- _WORK REQUIRED_: Repeat the entries exactly but omit the pictures.

- _SUPPLIED MATERIAL_:
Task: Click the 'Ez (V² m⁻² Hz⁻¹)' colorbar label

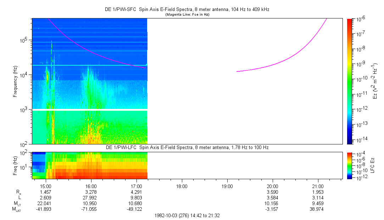Action: click(375, 81)
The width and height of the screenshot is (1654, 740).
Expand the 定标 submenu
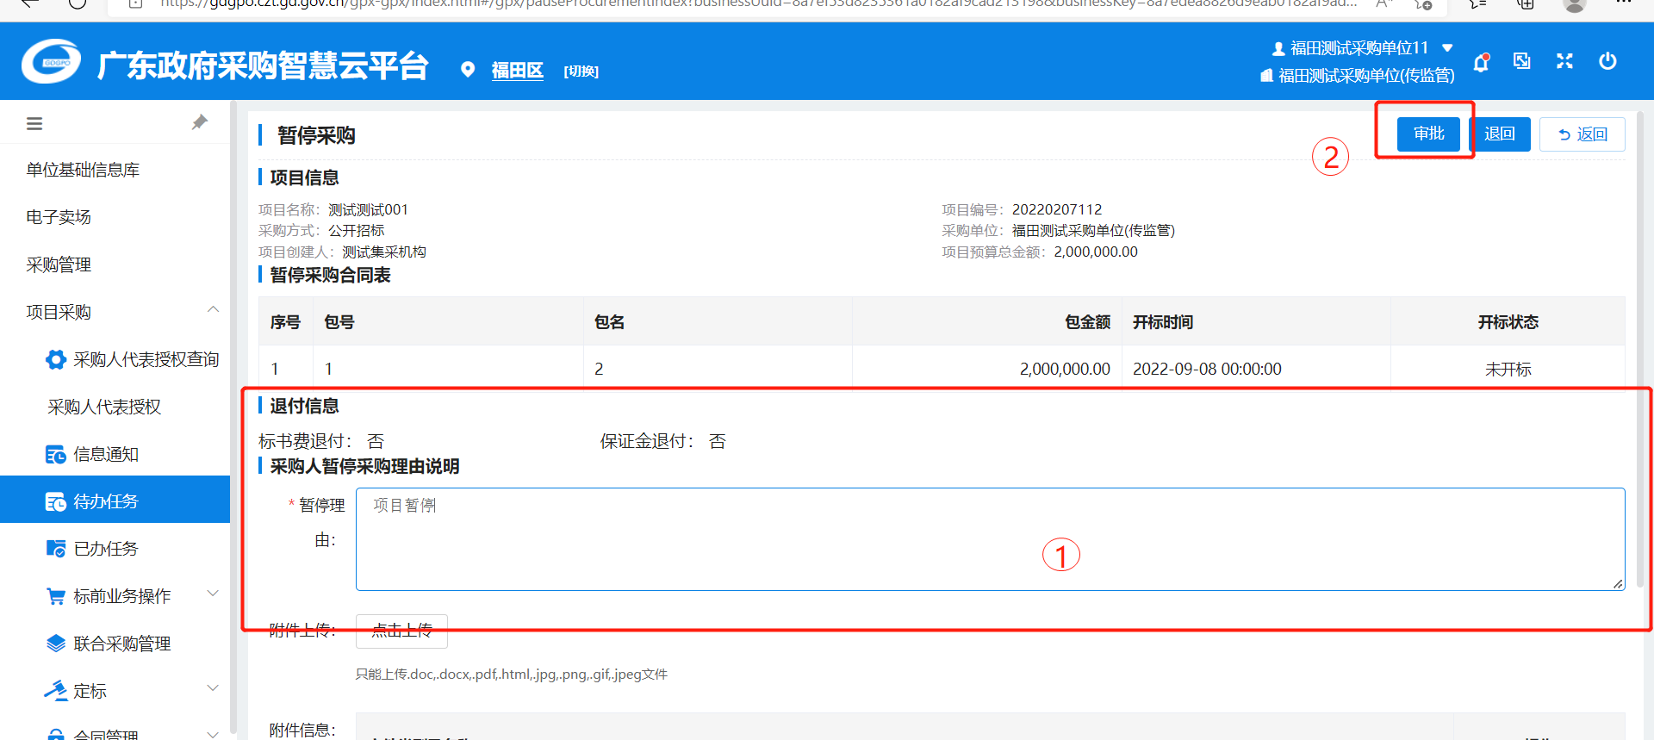[213, 688]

- _ANSWER SECTION_:
Task: Click the 'Ez (V² m⁻² Hz⁻¹)' colorbar label

Action: click(375, 81)
The width and height of the screenshot is (1654, 740).
Expand the 定标 submenu
[213, 688]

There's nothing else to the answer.